> **YOUR ASSIGNMENT**
In the records that follow, find each line containing "Identify" and copy it.

[PROVIDED ENTRIES Boundary: Start]

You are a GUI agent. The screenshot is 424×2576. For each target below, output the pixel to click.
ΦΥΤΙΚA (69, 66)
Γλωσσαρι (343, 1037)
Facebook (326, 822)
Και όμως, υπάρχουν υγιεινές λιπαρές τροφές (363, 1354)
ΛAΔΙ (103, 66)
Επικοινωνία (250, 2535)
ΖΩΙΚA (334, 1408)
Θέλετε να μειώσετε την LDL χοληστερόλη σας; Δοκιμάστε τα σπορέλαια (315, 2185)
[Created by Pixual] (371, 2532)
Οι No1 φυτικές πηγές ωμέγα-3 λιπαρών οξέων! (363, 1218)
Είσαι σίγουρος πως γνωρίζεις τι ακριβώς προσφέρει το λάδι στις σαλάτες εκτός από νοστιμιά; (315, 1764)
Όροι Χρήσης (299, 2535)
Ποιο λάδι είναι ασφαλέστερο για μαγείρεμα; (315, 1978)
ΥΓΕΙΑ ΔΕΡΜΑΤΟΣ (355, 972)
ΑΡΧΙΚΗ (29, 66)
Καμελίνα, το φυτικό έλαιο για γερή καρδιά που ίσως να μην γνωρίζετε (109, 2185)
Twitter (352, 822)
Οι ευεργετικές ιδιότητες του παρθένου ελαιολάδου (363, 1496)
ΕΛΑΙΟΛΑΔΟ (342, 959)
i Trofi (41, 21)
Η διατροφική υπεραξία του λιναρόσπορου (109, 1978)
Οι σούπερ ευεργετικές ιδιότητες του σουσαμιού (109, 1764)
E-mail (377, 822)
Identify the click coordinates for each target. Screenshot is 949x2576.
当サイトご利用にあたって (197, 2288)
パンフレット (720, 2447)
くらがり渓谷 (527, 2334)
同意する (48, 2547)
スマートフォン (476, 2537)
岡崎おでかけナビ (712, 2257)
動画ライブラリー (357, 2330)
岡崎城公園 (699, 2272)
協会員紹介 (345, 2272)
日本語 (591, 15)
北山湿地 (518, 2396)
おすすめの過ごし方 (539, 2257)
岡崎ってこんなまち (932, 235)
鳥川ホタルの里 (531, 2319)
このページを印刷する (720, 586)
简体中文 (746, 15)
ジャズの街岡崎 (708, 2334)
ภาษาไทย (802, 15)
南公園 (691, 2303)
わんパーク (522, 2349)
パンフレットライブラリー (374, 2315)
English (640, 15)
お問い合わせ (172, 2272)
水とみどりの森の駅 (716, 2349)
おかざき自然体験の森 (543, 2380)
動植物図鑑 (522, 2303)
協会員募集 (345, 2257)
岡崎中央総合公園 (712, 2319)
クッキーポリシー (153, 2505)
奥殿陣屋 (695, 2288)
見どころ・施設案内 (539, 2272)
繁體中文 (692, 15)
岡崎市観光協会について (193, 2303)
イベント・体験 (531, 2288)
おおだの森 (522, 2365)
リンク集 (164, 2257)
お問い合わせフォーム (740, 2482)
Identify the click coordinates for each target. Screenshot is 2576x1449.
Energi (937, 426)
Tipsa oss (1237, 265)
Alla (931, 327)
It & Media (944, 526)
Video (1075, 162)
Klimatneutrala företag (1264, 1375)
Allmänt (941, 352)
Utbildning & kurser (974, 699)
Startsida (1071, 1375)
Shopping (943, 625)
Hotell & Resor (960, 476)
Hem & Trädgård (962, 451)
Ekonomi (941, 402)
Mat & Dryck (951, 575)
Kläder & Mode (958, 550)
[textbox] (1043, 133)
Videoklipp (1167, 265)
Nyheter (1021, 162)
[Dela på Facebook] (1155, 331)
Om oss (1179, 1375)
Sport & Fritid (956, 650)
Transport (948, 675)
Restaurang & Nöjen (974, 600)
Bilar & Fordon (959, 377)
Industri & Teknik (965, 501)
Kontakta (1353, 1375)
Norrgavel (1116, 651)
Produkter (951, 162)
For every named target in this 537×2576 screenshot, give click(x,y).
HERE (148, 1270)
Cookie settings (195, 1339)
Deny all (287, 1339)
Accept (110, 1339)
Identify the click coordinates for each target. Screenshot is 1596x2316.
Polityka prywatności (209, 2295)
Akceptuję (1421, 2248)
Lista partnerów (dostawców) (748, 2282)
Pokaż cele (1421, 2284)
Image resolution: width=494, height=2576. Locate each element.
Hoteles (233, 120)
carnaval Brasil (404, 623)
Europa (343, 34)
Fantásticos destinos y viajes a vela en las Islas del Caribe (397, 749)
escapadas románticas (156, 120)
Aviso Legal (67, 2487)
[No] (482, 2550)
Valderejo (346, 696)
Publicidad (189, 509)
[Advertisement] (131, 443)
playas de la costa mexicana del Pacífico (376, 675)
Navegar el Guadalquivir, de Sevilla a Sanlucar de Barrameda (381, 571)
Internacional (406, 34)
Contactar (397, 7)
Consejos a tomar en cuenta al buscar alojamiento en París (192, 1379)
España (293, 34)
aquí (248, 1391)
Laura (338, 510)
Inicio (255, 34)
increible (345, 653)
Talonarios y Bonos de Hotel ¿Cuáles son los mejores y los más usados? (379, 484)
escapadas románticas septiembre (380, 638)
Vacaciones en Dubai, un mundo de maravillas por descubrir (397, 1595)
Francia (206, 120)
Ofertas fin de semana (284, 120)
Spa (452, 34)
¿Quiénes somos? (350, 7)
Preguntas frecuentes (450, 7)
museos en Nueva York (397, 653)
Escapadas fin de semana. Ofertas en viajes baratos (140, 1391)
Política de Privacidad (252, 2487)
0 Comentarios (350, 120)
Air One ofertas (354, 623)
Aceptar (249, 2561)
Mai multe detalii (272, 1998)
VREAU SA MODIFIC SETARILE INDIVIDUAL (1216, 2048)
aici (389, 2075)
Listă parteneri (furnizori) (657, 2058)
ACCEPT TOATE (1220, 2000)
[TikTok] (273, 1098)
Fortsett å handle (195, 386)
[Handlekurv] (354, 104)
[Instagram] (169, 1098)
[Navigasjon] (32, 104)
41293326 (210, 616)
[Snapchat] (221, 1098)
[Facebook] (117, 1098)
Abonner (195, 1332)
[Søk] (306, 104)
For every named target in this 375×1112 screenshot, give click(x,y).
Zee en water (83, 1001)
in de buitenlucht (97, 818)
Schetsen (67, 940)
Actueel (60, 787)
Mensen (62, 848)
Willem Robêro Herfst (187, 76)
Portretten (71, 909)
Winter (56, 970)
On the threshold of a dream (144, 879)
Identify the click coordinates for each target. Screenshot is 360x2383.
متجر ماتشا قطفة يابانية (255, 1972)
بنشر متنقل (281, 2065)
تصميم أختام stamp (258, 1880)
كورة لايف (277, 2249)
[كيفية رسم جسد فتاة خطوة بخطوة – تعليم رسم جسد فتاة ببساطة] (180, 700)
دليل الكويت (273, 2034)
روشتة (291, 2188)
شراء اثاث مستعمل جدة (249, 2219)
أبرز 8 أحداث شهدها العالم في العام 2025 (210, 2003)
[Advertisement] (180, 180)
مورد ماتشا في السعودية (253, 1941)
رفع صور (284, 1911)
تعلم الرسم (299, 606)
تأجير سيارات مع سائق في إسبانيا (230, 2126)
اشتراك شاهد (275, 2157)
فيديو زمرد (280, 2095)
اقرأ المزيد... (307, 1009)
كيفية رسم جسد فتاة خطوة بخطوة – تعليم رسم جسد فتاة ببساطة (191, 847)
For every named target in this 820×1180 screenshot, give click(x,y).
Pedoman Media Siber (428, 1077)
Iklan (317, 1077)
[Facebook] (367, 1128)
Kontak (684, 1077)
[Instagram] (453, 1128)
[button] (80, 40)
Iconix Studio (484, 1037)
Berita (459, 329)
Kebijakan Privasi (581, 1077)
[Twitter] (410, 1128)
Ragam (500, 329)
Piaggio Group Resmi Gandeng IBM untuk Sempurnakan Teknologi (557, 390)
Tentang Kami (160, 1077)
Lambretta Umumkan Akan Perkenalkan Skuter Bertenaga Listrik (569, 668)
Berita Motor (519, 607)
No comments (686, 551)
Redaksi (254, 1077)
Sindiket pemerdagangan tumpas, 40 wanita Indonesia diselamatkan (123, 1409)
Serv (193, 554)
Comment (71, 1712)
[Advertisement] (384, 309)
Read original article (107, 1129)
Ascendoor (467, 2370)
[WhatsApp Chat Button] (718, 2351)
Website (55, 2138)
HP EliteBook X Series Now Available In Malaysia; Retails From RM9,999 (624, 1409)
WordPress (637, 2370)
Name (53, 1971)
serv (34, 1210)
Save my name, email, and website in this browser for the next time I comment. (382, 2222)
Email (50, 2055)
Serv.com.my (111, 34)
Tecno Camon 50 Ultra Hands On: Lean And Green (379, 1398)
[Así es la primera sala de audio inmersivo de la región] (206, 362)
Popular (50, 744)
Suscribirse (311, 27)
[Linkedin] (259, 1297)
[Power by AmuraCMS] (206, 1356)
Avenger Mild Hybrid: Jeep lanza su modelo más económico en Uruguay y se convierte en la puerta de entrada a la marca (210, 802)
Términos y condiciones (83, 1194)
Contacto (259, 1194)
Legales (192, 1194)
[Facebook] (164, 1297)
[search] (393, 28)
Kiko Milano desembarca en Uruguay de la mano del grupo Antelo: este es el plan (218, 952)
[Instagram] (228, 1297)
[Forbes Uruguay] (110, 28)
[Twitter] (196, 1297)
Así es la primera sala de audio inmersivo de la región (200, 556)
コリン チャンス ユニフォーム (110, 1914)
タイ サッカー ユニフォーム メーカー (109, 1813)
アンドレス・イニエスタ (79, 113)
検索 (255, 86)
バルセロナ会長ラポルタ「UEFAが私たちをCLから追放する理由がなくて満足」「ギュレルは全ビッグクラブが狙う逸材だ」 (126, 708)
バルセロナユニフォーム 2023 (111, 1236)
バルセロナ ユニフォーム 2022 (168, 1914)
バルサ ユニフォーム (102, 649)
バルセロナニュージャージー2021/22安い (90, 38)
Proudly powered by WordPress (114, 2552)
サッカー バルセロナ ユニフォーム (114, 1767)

[PROVIDED ENTRIES Boundary: End]

> **WRITTEN ANSWER**
Identify the click coordinates for each target. Screenshot is 949x2576.
Identify the click coordinates for each target. Screenshot is 2576x1449.
Identify the click coordinates for each target. Screenshot is 1596x2316.
Identify the click coordinates for each target. Screenshot is 360x2383.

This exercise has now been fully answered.